Un incontro di forze predominanti

Un contesto più favorevole per il reddito fisso, in parte creato dalle posizioni accomodanti delle banche centrali, che si combina con l’evoluzione strutturale verso un orizzonte a più lungo termine dei mercati obbligazionari, hanno favorito un maggiore utilizzo degli ETF obbligazionari come strumenti per la costruzione di portafogli resilienti.

Il primo trimestre ha registrato i maggiori flussi su base trimestrale degli ETF obbligazionari, sia in Europa che a livello globale.

Gli investitori nel primo trimestre hanno orientato 20,9 miliardi di dollari in ETF a reddito fisso quotati in EMEA, rappresentando circa il 60% del totale della raccolta complessiva degli ETF nell’area EMEA tra tutte le classi di asset.

A livello globale, nel primo trimestre si sono registrati nuovi investimenti per 62 miliardi di dollari.

L’analisi dei flussi indica una crescente allocazione da parte degli investitori in asset a reddito fisso seppur con un approccio a “bilanciere”, ovvero combinando le esposizioni di qualità con allocazioni a rischio più elevato che offrono un reddito interessante, come il debito dei mercati emergenti.

Pietre miliari del settore

Nel mese di aprile, l’ETF iShares Core € Corp Bond UCITS (IEAC), che offre un’esposizione allargata a obbligazioni societarie investment grade denominate in Euro, ha superato i 10 miliardi di euro, 10 anni dopo il lancio nel marzo 2009.

Con rendimenti dei bund a 10 anni ancora prossimi allo zero, gli investitori continuano a cercare asset a rendimento positivo, soprattutto dopo l’inversione di rotta della politica della BCE nel marzo 2019.

La performance significativa e costante dell’ETF IEAC negli ultimi dieci anni testimonia la validità dell’indicizzazione nel reddito fisso.

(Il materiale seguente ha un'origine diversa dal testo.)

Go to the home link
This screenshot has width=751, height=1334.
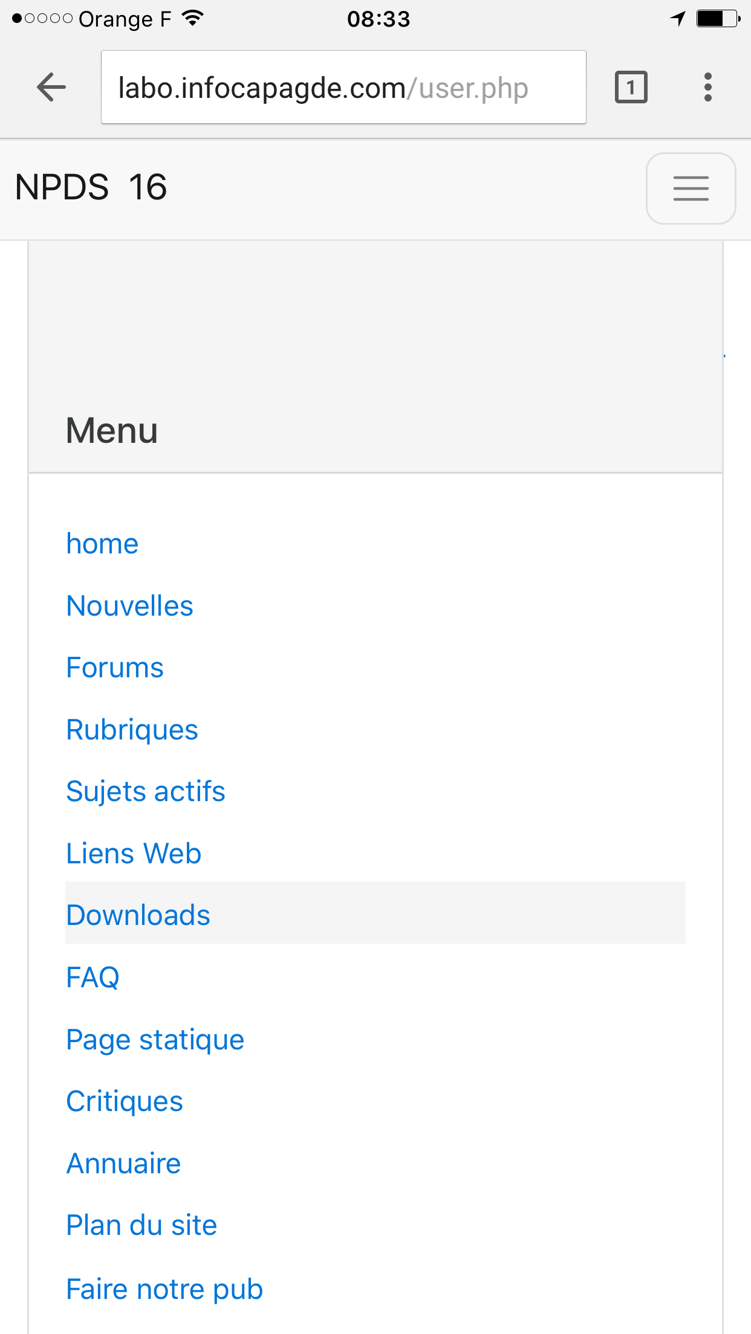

Fin dal suo lancio, il rendimento netto di IEAC è stato in linea o addirittura leggermente migliore di quello dell’indice.

L’IEAC è l’ETF obbligazionario più scambiato in Europa. Quest’anno il fondo ha scambiato circa 170 milioni di dollari al giorno, con oltre il 90% del trading su piattaforme OTC. Questi dati evidenziano un significativo miglioramento della trasparenza post-negoziazione introdotta da MiFID II dal gennaio dello scorso anno.

Nello stesso mese, anche l’ETF obbligazionario iShares J.P. Morgan EM Local Government Bond UCITS (IEML) ha superato i 10 miliardi di dollari di patrimonio in gestione.

La crescita delle strategie indicizzate per investire nel debito dei mercati emergenti dimostra i benefici della diversificazione in una classe di asset che spesso presenta crescenti rischi idiosincratici.

Gli ETF obbligazionari a livello di mercato globale si avvicinano rapidamente al trilione di dollari di asset in gestione. Attualmente il patrimonio ammonta a 982 miliardi di dollari (dato al 1° maggio 2019)

Perché le dimensioni contano

Mentre l’industria continua a crescere, gli investitori sono rassicurati dalla robustezza e dalla profondità della liquidità degli ETF obbligazionari nel consentire sia negoziazioni strategiche che tattiche, soprattutto durante i periodi di volatilità.

Oltre agli asset, la gamma obbligazionaria degli ETF di iShares ha registrato un trimestre di volumi di trading record, pari a 228 miliardi di dollari.

La trasparenza post-negoziazione MiFID II ha fornito ulteriore chiarezza e una maggiore visibilità su quanto spesso gli ETF vengono negoziati.

Brett Olson, Responsabile Fixed Income EMEA di iShares BlackRock ha commentato:

“Gli investitori stanno richiedendo portafogli più intelligenti, più resilienti ed efficienti in termini di rischio, tempo e costi. Dato che più investitori guardano oltre la selezione dei titoli con l’obiettivo di costruire un portafoglio olistico e per difendersi dalla prossima fase del ciclo di mercato, stiamo osservando una maggiore propensione all’indicizzazione in combinazione con altri stili di investimento.

“Queste pietre miliari sono la prova di un cambiamento di mentalità all’interno di un settore in forte evoluzione, con sempre più investitori che utilizzano gli ETF al centro dei loro portafogli”.

Nell’agosto dello scorso anno, l’iShares Core S&P 500 UCITS ETF (CSPX) è stato il primo ETF europeo a superare i 30 miliardi di dollari di asset.